Dataset entries:
————

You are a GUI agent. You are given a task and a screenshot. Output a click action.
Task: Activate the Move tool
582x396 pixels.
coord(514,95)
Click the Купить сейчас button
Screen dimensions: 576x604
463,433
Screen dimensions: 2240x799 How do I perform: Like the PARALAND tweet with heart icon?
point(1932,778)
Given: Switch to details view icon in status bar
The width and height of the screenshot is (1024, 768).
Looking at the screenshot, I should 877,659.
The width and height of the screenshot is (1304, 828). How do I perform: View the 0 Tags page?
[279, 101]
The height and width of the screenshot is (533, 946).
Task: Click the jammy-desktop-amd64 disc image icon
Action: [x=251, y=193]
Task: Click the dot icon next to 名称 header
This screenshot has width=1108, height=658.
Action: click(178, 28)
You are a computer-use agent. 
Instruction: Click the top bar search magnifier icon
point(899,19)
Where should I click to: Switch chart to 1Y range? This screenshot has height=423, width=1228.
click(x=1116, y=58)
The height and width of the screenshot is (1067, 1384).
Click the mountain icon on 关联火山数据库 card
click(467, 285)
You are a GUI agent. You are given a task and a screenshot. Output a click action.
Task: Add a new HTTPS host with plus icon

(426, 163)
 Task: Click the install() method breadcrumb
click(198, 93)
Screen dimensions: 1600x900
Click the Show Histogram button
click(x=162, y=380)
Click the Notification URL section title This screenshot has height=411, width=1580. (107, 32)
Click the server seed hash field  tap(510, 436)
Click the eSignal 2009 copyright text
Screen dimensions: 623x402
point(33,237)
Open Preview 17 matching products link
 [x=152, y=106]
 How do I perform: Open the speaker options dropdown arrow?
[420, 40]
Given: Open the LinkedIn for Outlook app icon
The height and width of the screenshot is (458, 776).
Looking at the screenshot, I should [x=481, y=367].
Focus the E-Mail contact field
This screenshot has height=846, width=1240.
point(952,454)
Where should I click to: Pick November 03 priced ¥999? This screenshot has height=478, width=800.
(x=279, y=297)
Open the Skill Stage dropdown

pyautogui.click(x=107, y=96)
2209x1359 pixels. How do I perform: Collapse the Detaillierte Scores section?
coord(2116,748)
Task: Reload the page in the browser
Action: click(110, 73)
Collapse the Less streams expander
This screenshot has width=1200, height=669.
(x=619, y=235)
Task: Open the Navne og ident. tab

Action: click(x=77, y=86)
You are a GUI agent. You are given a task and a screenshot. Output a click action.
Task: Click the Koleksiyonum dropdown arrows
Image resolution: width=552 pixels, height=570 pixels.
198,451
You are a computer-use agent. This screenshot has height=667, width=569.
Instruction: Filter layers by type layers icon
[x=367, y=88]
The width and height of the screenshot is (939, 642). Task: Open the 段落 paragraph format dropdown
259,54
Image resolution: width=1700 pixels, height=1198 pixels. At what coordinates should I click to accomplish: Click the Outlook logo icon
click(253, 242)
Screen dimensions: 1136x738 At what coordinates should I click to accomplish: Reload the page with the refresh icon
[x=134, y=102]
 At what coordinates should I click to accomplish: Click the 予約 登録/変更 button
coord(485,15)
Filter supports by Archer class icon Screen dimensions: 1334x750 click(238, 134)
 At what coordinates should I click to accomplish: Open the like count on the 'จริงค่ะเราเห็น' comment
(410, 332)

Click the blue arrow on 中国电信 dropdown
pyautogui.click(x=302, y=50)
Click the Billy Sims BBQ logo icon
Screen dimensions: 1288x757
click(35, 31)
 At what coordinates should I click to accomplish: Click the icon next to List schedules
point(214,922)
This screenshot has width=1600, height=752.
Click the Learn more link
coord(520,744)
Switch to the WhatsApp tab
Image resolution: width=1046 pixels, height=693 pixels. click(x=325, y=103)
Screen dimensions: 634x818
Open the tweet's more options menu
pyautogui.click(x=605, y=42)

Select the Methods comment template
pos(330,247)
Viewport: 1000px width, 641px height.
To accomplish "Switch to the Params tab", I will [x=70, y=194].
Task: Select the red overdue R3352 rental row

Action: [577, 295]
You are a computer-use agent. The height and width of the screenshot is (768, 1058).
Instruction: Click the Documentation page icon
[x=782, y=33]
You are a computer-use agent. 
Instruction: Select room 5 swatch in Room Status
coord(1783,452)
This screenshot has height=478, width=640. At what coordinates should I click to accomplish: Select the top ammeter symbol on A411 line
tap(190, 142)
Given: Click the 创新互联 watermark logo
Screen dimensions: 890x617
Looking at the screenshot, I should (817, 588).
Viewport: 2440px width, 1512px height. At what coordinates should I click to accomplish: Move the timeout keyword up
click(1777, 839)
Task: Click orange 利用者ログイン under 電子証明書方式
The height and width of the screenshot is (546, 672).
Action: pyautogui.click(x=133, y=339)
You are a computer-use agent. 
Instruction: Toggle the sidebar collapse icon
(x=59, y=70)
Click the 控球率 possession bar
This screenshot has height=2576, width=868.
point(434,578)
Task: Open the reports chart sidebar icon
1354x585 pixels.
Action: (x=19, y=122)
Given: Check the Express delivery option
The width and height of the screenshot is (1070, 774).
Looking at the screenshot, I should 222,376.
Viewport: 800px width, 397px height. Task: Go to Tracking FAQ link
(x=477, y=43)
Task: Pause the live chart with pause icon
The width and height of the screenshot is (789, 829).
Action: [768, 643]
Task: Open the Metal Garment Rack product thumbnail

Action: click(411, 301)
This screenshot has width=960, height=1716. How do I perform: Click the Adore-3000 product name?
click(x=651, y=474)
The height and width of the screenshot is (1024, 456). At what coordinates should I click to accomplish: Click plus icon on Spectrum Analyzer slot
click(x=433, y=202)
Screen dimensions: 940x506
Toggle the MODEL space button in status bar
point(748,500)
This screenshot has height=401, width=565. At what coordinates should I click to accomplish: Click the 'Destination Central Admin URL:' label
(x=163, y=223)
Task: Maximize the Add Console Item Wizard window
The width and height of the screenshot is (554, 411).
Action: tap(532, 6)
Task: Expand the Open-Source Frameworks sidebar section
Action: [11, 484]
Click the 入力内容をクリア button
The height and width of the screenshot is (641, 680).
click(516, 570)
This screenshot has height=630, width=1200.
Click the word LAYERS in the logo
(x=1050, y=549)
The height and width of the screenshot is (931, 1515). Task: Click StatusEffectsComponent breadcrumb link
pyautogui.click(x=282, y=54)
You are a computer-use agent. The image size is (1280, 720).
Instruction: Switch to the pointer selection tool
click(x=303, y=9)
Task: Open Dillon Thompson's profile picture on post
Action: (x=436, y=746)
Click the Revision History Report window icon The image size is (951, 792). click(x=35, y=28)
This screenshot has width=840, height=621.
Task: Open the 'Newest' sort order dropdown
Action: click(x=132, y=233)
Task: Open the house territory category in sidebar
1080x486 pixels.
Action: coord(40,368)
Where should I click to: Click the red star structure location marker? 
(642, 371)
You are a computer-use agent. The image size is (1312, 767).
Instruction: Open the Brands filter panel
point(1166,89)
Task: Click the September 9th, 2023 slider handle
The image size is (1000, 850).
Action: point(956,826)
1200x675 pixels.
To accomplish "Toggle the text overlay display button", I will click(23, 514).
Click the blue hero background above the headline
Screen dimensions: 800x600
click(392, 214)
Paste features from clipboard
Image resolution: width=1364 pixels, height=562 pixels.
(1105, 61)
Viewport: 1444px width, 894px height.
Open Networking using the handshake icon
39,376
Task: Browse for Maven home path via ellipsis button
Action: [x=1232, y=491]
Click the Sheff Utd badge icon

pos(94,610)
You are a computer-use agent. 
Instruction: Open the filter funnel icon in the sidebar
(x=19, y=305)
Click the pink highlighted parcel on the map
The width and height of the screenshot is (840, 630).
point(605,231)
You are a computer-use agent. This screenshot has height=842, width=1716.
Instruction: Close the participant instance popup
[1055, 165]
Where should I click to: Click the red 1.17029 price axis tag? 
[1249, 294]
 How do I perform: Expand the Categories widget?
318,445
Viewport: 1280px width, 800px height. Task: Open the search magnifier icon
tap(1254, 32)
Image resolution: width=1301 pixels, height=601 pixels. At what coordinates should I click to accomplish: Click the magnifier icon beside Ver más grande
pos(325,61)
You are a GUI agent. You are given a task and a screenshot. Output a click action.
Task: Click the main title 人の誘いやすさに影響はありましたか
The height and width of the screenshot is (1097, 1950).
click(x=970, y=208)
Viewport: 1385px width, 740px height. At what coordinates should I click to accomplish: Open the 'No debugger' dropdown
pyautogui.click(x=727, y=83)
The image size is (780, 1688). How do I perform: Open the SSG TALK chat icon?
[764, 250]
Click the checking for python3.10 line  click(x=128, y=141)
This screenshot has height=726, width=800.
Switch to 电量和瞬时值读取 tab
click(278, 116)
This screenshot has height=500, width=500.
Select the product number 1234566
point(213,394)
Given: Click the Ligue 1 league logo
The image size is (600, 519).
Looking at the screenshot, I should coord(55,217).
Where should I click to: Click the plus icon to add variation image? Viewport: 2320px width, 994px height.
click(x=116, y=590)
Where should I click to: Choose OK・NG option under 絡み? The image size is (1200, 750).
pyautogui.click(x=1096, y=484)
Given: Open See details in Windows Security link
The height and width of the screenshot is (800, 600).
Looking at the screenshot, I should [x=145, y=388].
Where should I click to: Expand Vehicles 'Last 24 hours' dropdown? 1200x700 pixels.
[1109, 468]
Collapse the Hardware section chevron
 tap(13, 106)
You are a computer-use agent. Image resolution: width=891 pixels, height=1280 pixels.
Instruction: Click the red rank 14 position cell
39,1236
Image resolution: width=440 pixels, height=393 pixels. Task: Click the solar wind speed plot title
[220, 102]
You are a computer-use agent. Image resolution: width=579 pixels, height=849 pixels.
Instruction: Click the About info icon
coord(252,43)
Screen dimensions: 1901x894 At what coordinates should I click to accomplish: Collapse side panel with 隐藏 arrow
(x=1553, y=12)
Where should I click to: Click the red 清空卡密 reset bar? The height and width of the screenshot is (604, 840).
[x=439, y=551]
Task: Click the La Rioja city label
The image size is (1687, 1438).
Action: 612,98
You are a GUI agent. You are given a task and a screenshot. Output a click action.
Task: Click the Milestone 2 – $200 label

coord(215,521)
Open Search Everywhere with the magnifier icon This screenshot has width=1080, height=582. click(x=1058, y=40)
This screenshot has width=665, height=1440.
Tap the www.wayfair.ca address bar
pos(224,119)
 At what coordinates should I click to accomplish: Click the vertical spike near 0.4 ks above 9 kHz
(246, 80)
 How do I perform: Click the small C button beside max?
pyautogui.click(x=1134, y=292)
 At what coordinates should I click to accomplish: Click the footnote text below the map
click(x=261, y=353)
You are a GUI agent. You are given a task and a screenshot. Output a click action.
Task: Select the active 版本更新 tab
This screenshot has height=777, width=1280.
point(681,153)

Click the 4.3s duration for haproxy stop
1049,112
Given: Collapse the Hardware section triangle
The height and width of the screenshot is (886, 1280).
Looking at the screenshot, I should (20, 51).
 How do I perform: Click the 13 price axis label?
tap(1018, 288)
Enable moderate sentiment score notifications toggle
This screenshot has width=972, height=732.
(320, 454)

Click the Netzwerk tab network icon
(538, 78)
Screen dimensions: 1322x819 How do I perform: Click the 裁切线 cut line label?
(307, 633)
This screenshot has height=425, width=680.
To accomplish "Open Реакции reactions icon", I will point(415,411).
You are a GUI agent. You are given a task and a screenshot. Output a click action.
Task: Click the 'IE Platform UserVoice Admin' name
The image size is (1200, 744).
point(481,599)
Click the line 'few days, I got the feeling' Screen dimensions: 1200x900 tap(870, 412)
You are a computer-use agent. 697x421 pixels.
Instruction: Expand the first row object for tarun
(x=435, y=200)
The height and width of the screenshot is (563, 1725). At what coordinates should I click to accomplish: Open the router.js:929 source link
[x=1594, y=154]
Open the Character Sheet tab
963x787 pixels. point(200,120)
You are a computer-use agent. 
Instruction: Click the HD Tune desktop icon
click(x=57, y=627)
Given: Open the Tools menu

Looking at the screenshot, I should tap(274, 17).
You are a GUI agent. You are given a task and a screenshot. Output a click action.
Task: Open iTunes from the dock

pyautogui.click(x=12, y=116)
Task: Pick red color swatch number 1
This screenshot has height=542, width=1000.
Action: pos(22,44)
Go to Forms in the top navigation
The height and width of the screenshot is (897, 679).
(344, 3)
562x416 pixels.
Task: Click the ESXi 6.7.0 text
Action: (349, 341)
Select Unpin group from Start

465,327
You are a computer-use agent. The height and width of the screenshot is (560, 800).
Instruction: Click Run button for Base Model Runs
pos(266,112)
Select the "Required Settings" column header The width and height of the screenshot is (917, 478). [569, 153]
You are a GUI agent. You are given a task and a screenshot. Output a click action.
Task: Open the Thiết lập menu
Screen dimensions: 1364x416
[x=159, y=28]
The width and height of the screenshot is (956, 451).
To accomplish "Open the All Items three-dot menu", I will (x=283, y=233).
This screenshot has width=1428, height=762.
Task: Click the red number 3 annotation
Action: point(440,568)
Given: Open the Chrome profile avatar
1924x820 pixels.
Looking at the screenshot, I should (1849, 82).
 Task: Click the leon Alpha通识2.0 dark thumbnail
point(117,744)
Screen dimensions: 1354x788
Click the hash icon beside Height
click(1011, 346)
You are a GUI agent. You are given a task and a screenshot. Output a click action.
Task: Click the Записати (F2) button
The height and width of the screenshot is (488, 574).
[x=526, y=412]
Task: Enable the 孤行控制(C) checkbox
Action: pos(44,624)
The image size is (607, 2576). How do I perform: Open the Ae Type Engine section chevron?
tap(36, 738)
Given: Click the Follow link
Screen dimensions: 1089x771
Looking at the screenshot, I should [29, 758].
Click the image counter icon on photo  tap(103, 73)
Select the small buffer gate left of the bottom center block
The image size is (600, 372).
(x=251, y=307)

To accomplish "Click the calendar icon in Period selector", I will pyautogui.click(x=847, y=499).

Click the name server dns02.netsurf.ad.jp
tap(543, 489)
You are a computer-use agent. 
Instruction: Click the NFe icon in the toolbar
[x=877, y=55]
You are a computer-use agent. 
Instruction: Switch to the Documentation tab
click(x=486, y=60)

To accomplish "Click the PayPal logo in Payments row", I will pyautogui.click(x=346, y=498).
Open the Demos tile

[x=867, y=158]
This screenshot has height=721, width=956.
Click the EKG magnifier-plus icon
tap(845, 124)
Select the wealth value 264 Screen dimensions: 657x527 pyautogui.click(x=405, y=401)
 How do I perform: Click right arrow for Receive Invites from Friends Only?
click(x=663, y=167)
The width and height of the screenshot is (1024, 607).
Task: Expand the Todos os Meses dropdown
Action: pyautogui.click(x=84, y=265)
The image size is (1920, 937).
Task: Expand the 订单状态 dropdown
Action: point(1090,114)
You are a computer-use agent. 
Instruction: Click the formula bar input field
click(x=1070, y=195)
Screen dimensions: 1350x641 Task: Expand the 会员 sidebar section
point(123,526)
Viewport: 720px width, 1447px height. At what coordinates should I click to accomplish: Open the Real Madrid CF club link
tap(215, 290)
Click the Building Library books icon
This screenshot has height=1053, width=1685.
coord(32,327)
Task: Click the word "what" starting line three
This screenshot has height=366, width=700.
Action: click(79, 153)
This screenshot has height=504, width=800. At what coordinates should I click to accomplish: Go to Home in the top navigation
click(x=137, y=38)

————

* **Action item**:
Repeat exactly the lines of the data from the first one through the line with "Given: Open the LinkedIn for Outlook app icon", both of them included.

* **Answer for this exercise**:
You are a GUI agent. You are given a task and a screenshot. Output a click action.
Task: Activate the Move tool
582x396 pixels.
coord(514,95)
Click the Купить сейчас button
Screen dimensions: 576x604
463,433
Screen dimensions: 2240x799 How do I perform: Like the PARALAND tweet with heart icon?
point(1932,778)
Given: Switch to details view icon in status bar
The width and height of the screenshot is (1024, 768).
Looking at the screenshot, I should 877,659.
The width and height of the screenshot is (1304, 828). How do I perform: View the 0 Tags page?
[279, 101]
The height and width of the screenshot is (533, 946).
Task: Click the jammy-desktop-amd64 disc image icon
Action: [x=251, y=193]
Task: Click the dot icon next to 名称 header
This screenshot has width=1108, height=658.
Action: click(178, 28)
You are a computer-use agent. 
Instruction: Click the top bar search magnifier icon
point(899,19)
Where should I click to: Switch chart to 1Y range? This screenshot has height=423, width=1228.
click(x=1116, y=58)
The height and width of the screenshot is (1067, 1384).
Click the mountain icon on 关联火山数据库 card
click(467, 285)
You are a GUI agent. You are given a task and a screenshot. Output a click action.
Task: Add a new HTTPS host with plus icon

(426, 163)
 Task: Click the install() method breadcrumb
click(198, 93)
Screen dimensions: 1600x900
Click the Show Histogram button
click(x=162, y=380)
Click the Notification URL section title This screenshot has height=411, width=1580. (107, 32)
Click the server seed hash field  tap(510, 436)
Click the eSignal 2009 copyright text
Screen dimensions: 623x402
point(33,237)
Open Preview 17 matching products link
 [x=152, y=106]
 How do I perform: Open the speaker options dropdown arrow?
[420, 40]
Given: Open the LinkedIn for Outlook app icon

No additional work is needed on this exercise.